During an interview on CNN Tuesday, President Joe Biden’s senior advisor on the pandemic, Andy Slavitt, attempted to reassure Americans about the vaccines, saying, “The public should be confident that nothing will be approved if the FDA does not thoroughly analyzed. ” Data.”
When the AstraZeneca vaccine is reviewed by the FDA, the agency will “judge what the data says or what it says and whether or not it is approved. Until then, this is all just stuff that will do it.” happen in the background, “said Slavitt.” We believe this transparency and scientific independence are critical to public trust.
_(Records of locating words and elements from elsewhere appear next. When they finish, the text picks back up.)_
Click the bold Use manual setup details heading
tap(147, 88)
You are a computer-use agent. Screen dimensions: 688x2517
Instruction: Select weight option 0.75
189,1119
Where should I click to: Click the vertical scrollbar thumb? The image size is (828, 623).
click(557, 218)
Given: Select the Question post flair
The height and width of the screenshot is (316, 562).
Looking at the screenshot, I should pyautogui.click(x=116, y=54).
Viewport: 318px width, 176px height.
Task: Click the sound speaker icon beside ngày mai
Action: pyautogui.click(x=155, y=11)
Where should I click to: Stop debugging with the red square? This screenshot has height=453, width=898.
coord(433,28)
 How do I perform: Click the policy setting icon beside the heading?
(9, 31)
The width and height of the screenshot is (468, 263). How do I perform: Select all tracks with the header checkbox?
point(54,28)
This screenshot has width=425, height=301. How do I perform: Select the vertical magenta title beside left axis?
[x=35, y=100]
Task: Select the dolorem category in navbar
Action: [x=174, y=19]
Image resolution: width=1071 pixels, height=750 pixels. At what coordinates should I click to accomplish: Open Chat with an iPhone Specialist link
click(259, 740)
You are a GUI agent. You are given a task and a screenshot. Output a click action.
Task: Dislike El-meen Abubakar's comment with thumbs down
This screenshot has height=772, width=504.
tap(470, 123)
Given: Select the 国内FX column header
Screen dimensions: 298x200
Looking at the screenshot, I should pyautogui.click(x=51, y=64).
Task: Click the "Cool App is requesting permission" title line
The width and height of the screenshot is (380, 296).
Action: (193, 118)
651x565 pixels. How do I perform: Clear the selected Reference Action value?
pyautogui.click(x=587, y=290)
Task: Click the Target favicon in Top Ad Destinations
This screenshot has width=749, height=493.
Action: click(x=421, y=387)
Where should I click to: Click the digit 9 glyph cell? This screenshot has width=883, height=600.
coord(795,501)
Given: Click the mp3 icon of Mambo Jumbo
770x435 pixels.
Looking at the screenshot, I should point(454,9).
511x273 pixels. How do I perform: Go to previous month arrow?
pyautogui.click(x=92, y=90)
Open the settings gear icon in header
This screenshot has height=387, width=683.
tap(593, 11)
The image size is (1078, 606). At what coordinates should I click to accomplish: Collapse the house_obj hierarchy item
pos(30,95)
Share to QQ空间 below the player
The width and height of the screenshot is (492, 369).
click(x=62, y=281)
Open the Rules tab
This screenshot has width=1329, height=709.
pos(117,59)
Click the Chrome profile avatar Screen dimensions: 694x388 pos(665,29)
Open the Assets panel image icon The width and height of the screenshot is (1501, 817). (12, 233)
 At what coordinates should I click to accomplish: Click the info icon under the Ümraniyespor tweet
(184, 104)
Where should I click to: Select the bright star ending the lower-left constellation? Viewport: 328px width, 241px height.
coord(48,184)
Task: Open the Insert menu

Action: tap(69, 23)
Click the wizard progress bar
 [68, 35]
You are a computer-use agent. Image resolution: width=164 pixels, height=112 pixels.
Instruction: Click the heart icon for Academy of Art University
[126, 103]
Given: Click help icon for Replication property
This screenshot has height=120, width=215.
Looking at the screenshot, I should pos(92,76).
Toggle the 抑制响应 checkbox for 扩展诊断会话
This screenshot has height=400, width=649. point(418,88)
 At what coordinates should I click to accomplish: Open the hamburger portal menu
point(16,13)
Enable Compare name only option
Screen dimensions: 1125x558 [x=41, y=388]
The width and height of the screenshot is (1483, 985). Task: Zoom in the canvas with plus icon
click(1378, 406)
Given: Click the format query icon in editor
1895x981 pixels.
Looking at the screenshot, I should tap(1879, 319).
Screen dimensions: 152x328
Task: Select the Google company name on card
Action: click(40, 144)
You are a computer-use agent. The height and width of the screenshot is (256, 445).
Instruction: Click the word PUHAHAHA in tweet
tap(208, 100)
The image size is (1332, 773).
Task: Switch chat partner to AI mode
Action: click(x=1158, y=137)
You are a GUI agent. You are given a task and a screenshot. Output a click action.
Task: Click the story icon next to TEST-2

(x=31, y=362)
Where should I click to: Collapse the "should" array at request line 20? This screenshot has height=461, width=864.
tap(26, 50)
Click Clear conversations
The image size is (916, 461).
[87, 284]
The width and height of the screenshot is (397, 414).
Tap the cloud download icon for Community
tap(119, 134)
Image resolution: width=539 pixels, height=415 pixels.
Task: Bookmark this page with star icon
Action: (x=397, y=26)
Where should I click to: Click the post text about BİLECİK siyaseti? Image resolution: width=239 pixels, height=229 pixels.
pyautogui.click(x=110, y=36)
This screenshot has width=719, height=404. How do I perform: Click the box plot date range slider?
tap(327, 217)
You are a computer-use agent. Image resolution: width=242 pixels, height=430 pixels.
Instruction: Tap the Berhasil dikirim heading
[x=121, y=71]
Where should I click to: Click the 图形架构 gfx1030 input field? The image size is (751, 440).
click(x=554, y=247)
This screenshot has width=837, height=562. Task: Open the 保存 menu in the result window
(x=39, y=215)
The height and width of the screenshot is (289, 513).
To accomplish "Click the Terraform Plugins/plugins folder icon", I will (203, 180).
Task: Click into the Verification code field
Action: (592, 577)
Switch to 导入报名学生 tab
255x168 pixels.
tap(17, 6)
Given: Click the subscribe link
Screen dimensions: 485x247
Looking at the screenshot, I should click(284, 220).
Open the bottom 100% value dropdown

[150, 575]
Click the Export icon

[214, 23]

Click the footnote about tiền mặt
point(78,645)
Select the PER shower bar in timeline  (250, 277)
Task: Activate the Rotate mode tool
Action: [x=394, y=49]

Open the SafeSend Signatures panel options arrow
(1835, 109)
While Americans may not trust the vaccine, the data debacle is unlikely to affect the FDA’s review of the shot once the company submits it for emergency approval, said Lawrence Gostin, a law professor and director of the Collaborating Center on National and International the World Health Organization Global Health Law.
“It certainly doesn’t help if the NIH rebukes you shortly before the application for approval,” Gostin said, adding that the number of “self-inflicted wounds” the company had “was astounding.” “AstraZeneca has a good and safe vaccine that I think will help vaccinate America and the world.”
Dr. William Schaffner, an epidemiologist who previously sat on two data security supervisory boards for staphylococcal vaccines, said the eventual FDA approval will be crucial not only for the US but for other countries as well, as AstraZeneca’s vaccine is cheaper and easier to sell than its competitors.
“That would resonate around the world and give other health ministries confidence in this vaccine,” said Schaffner.
Correction: This story has been updated to correct the AstraZeneca vaccine dosing regimen. It requires two doses.